Quel type d’objet est retourné?
Afficher une représentation de cet objet.
Convertir cet objet en un numpy array.
Calculer le maximum et le minimum de cette coordonnée.

Selecting data with indexing#

One of the main benefits of xarray is the ability to select data from a particular point or region along one or more dimensions. For example, with our ITN metrics dataset, we could select data from a particular year or range of years we are interested in. This selection is then applied to all variables in a dataset.

There are two main ways to make selections with xarray: positional indexing, and label-based indexing. Let’s look at each of these in turn.

First, let’s remind ourselves what the ITN metrics dataset looks like:

ds_itn

<xarray.Dataset> Size: 983MB
Dimensions:              (year: 21, lat: 1741, lon: 1681)
Coordinates:
  * lon                  (lon) float64 13kB -17.98 -17.94 -17.9 ... 51.98 52.02
  * lat                  (lat) float64 14kB 37.52 37.48 37.44 ... -34.94 -34.98
  * year                 (year) int64 168B 2000 2001 2002 ... 2018 2019 2020
Data variables:
    itn_access_mean      (year, lat, lon) float32 246MB dask.array<chunksize=(1, 1741, 1681), meta=np.ndarray>
    itn_per_capita_mean  (year, lat, lon) float32 246MB dask.array<chunksize=(1, 1741, 1681), meta=np.ndarray>
    itn_use_mean         (year, lat, lon) float32 246MB dask.array<chunksize=(1, 1741, 1681), meta=np.ndarray>
    itn_use_rate_mean    (year, lat, lon) float32 246MB dask.array<chunksize=(1, 1741, 1681), meta=np.ndarray>
Attributes:
    title:       Maps and metrics of insecticide-treated net access, use, and...
    creator:     The Malaria Atlas Project
    references:  https://malariaatlas.org/research-project/metrics-of-insecti...
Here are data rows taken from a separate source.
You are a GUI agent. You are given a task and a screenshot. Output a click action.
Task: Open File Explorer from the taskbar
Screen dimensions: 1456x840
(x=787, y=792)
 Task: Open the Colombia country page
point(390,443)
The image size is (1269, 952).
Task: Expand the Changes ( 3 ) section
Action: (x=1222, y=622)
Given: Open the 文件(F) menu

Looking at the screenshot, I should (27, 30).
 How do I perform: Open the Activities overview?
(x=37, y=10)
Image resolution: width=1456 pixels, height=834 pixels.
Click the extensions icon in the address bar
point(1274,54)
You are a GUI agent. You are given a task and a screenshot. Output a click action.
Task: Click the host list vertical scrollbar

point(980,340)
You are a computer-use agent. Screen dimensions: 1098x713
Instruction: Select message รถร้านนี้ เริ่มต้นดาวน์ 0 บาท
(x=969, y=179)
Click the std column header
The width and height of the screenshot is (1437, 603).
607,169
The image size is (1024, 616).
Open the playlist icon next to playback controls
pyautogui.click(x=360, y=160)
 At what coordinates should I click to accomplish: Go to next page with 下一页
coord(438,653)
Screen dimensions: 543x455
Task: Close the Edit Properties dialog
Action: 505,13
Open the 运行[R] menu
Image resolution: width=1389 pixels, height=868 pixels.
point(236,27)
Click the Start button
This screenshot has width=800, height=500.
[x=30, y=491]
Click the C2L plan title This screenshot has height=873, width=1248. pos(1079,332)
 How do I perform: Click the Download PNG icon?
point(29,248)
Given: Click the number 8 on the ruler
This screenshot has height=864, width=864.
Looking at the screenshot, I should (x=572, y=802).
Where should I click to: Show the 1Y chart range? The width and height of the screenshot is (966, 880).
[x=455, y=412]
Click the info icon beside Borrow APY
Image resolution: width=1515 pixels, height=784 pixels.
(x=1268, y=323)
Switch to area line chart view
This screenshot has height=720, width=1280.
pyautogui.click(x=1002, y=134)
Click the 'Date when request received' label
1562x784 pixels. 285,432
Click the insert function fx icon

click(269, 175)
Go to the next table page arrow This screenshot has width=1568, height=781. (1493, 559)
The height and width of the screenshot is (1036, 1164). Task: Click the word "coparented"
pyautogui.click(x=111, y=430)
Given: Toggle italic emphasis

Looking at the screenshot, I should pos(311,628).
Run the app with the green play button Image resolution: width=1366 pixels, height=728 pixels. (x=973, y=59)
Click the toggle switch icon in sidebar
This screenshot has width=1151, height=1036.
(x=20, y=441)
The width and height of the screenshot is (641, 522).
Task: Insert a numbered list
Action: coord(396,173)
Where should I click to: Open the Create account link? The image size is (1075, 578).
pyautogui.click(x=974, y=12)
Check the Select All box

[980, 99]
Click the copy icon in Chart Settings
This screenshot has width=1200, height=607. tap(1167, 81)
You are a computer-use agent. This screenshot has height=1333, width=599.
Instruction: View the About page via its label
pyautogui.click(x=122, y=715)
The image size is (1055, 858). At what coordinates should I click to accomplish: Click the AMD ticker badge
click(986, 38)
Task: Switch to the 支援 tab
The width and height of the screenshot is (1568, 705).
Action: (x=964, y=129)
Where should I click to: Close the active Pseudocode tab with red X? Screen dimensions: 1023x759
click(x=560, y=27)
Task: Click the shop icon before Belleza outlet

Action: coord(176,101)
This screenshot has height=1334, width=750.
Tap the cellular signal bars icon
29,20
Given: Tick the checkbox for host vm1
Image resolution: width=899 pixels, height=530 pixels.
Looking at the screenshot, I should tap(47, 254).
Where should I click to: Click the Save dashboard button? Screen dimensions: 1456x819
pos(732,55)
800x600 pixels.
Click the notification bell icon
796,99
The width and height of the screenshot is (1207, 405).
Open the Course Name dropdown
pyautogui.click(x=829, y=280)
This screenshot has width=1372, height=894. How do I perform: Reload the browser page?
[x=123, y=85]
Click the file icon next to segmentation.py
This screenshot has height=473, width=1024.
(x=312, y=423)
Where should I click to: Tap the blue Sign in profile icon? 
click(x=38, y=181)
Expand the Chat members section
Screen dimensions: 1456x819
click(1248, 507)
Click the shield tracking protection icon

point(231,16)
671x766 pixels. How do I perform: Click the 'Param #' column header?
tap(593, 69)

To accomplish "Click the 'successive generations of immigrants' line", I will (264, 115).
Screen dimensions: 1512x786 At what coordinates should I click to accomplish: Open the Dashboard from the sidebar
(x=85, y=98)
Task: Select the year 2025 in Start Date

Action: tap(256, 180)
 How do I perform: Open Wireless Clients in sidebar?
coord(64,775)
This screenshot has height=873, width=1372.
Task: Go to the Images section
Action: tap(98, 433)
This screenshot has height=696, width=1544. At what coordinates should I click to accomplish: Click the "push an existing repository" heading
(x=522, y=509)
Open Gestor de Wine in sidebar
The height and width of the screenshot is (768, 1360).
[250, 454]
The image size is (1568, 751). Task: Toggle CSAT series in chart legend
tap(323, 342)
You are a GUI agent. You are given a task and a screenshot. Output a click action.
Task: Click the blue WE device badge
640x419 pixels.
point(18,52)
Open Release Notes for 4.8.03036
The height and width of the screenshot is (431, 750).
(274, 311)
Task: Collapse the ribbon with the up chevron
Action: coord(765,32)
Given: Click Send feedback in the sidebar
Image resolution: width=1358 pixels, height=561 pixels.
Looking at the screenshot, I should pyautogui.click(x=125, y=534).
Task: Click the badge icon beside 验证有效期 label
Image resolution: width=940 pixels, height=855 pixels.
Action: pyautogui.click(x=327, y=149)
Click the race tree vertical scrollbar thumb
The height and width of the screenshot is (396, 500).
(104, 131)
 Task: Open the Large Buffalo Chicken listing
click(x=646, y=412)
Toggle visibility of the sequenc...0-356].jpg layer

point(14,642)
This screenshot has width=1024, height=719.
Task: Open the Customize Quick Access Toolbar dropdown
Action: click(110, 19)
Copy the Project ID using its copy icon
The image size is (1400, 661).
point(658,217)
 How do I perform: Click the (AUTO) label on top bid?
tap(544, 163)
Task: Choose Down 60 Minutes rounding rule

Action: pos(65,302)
Positional indexing with `isel()`#

Positional indexing means selecting data using the position of the elements within one or more dimensions. This is done using the .isel() method on a dataset.

Note that this is roughly analogous to positional indexing in pandas, using the .iloc accessor. However, there are some differences with xarray. In particular, with xarray, we can use the names of the dimensions we want to index.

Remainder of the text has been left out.